Dívidas com a felicidade



Pareciam luzes brilhantes que davam um toque especial à noite, como estrelas no céu. Em meio a tantos carros que passavam ao lado da janela do banco do passageiro, o menino contia a observar com seus olhos grandes os outdoors que quase alcançavam as nuvens. Não eram fáceis de serem ignorados. Um deles tinham muitas propagandas. Especialmente  a propaganda de um carrinho de controle remoto que podia acender luzinhas. Como queria aquele brinquedo, não tinha dúvida que se pedisse ao seu pai não iria se arrepender. Então viu no pequeno clipe o desejo de conseguir aquilo que não tinha.
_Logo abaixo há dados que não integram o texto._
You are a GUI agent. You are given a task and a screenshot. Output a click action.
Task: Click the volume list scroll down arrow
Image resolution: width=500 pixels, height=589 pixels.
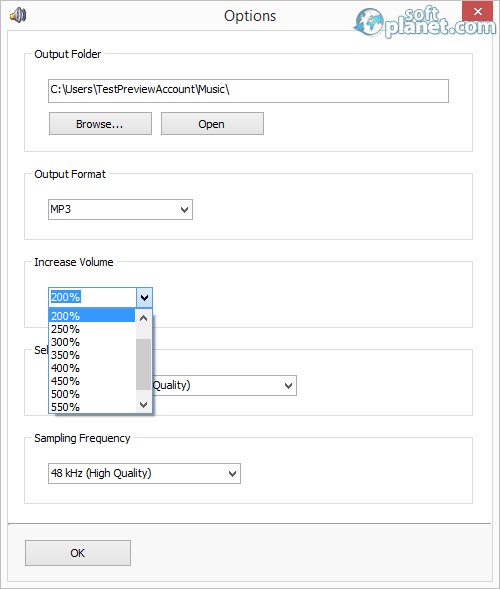coord(144,405)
Ao ir para casa da avó como pai de carro, prometeu a si mesmo que se não tivesse aquele carrinho ia fazer de tudo para conseguir. Não era o tipo de carrinho que tinha, apesar de chorar muito pelos anteriores. Fazer qualquer promessa que o pai pedisse estava de bom tamanho, mesmo que não ganhasse outro no natal, era aquele, e outro não o substituiria, pois seu maior desejo de tê-lo supriria todas as suas outras necessidades de ter outro.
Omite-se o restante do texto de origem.